- Born: c. 1980 (age 45–46) United States
- Education: Georgetown University and Columbia Law School
- Occupations: Financial services regulator, attorney and policy executive
- Known for: Former Superintendent, New York State Department of Financial Services (NYDFS), 2021–2025

= Adrienne Harris =

American attorney and regulator

Adrienne A. Harris is an American attorney and regulator. She was appointed the fourth Superintendent of the New York State Department of Financial Services (DFS) from 2021 to 2025, known as "New York's Top Financial Regulator." Harris was nominated by New York Governor Kathy Hochul in August 2021 and confirmed by the New York State Senate in January 2022.

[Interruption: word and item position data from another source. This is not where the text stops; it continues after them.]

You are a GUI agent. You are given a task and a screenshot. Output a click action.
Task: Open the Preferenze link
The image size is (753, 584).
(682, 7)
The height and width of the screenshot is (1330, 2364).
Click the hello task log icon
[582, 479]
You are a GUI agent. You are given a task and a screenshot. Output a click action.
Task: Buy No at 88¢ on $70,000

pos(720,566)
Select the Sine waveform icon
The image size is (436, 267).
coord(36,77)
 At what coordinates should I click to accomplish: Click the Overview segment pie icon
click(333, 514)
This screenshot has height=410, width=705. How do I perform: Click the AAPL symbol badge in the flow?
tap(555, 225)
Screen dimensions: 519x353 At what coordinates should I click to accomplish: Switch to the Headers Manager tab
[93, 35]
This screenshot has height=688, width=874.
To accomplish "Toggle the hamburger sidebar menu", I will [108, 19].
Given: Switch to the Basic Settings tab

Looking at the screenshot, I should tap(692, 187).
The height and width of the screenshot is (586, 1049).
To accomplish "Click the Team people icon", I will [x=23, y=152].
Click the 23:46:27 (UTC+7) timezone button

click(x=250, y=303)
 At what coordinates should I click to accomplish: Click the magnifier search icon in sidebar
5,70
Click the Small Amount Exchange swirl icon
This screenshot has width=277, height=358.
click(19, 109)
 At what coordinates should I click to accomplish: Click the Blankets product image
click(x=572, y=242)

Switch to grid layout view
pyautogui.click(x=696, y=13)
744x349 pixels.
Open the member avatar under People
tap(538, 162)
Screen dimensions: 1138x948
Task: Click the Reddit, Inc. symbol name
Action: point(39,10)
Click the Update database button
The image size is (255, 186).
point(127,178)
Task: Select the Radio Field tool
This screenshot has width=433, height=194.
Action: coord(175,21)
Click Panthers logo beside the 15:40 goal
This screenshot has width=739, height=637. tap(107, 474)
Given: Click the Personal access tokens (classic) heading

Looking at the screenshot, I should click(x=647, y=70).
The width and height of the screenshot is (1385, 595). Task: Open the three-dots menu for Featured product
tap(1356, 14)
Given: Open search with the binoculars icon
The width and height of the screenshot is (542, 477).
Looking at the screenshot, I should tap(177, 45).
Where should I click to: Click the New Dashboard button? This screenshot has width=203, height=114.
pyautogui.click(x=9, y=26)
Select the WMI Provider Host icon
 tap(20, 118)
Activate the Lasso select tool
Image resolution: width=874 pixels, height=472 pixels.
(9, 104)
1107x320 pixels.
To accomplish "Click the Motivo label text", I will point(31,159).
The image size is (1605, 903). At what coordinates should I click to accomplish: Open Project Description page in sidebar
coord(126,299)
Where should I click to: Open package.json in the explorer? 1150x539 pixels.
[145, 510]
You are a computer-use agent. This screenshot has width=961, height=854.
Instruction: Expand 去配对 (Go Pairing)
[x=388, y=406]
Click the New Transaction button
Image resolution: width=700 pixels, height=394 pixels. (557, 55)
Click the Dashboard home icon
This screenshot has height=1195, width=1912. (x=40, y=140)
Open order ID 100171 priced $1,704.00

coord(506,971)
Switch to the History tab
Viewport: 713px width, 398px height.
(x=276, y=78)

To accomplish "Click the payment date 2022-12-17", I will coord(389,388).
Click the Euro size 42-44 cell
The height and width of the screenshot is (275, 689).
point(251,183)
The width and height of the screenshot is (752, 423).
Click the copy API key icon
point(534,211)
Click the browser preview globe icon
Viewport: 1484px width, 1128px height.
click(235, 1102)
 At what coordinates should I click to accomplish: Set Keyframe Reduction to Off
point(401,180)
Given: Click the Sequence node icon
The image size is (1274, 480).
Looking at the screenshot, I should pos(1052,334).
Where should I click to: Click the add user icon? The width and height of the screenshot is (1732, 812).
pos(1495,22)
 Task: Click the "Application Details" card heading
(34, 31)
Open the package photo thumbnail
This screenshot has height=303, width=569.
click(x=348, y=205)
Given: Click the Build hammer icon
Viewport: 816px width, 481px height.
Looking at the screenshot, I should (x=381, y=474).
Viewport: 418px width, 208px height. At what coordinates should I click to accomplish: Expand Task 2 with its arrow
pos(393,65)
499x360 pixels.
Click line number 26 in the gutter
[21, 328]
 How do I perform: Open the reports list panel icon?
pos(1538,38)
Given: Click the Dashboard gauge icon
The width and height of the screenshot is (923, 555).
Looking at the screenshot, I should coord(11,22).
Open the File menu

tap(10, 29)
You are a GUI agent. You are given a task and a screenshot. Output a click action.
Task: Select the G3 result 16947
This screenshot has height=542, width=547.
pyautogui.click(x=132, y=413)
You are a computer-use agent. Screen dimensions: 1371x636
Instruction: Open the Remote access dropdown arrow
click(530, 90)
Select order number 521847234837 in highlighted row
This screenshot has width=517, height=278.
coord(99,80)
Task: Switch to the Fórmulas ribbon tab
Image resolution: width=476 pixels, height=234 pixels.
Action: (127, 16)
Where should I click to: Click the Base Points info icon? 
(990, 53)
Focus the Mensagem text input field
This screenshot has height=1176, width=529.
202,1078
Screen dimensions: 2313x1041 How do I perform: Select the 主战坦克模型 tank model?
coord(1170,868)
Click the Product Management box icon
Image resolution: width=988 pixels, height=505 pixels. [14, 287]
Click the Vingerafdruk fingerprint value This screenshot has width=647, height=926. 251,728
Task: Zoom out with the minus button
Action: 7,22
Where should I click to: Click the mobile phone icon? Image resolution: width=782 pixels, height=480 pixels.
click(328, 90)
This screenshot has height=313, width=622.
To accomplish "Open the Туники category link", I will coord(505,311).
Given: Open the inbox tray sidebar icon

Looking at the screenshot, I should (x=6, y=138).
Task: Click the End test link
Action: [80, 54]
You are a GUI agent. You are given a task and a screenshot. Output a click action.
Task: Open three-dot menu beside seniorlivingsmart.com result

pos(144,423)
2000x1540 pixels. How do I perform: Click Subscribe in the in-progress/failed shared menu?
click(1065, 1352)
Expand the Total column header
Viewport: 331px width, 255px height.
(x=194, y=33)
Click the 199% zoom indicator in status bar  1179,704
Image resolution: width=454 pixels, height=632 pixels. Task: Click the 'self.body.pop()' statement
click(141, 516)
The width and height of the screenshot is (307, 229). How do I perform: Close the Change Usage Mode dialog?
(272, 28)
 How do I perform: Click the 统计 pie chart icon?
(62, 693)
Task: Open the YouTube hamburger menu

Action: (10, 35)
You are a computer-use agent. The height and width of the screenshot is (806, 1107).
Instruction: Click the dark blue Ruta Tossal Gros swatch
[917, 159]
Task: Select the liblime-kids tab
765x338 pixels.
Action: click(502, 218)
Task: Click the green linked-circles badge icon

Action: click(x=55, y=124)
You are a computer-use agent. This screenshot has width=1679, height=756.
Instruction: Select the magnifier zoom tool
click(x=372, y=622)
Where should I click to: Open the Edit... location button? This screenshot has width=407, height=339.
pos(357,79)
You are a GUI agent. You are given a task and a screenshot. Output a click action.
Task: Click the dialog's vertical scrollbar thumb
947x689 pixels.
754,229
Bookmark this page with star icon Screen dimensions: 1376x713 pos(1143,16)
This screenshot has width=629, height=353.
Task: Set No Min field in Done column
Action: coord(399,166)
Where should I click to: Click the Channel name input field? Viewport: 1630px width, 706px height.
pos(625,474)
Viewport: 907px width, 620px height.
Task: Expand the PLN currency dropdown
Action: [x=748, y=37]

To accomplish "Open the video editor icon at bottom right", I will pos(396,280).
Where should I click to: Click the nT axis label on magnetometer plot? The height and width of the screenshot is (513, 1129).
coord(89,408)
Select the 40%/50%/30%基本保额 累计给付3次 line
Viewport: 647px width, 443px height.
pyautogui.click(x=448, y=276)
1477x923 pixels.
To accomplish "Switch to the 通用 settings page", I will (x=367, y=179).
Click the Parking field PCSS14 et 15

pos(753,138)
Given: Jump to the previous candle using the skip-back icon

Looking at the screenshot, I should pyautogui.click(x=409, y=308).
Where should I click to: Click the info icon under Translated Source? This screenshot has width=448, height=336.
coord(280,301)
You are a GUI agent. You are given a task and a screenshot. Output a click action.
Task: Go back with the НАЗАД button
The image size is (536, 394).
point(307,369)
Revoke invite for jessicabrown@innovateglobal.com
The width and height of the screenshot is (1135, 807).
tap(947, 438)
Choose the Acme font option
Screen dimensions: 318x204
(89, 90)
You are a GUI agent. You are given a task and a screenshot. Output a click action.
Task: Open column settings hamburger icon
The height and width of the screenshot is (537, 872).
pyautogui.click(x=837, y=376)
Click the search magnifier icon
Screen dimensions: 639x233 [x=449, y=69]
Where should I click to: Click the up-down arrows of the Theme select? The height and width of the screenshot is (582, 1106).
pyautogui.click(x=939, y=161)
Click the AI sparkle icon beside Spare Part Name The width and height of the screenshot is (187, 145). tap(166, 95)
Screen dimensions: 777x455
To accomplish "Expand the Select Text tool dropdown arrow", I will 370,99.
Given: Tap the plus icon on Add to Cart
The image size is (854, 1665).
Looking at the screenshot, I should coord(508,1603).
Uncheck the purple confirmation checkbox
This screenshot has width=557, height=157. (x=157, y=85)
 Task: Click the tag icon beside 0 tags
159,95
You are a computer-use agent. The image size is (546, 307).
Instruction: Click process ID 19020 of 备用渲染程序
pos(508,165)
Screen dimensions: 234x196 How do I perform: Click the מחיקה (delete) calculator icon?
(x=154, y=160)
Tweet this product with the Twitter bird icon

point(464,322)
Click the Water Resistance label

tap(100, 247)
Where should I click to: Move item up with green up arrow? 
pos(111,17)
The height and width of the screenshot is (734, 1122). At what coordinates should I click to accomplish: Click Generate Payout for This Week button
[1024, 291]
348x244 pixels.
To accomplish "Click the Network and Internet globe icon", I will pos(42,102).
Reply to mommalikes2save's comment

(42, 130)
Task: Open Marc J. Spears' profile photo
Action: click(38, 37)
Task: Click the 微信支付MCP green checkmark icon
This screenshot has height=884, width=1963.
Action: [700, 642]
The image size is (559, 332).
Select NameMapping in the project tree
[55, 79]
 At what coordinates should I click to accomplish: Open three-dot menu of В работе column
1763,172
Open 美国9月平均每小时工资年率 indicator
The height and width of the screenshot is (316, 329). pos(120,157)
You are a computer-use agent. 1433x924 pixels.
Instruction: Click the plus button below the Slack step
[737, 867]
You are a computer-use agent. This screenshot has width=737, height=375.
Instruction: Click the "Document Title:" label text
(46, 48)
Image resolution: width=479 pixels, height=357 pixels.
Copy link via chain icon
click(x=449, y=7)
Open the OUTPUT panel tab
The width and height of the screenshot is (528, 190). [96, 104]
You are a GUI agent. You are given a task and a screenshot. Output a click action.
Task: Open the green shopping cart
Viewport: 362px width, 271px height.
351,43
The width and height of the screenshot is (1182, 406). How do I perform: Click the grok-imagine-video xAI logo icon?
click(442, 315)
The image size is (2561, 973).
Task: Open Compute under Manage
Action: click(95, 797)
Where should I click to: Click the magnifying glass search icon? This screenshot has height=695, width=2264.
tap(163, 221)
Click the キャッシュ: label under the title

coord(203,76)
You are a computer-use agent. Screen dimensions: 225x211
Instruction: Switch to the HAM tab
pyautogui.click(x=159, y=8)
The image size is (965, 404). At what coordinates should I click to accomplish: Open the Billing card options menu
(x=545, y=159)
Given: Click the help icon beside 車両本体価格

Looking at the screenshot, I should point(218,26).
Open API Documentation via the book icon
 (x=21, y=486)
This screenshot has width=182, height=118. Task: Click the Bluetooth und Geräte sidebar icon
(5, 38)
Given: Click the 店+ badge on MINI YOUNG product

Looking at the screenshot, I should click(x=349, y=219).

As Superintendent Harris was responsible for regulating 3,200 banking, insurance, and other financial institutions with nearly $10 trillion in combined assets. Harris was known for enacting strong consumer financial protection policy and regulating cryptocurrency.

== Career ==

=== Federal Government ===
Harris served as Special Assistant to the President for Economic Policy at the White House National Economic Council under President Barack Obama, where she worked on financial services policy. She also served as a senior advisor to Treasury Department Secretary Lew and Deputy Secretary Raskin from 2012 to 2015.

=== Private sector and academia ===
Harris practiced law at Sullivan & Cromwell LLP and later held executive roles at financial technology firm Doma, including General Counsel and Chief Business Officer.

She has also been affiliated with the University of Michigan’s Gerald R. Ford School of Public Policy as a faculty member.

After leaving public office in 2025, Harris returned to Sullivan & Cromwell LLP.

=== State Government - New York Superintendent of Financial Services ===
Harris was appointed Superintendent of the New York State Department of Financial Services in 2021 following the resignation of her predecessor and assumed office after confirmation in January 2022. The DFS is New York State's chief financial regulator, overseeing banking, insurance, and financial service industries.

During her tenure, Harris emphasized oversight of digital assets and financial technology, including strengthening regulation of cryptocurrency firms operating in New York. She also expanded staffing and enforcement capacity within the agency's virtual currency unit.

== Background ==
Harris earned a bachelor's degree from Georgetown University and a Juris Doctor from Columbia Law School.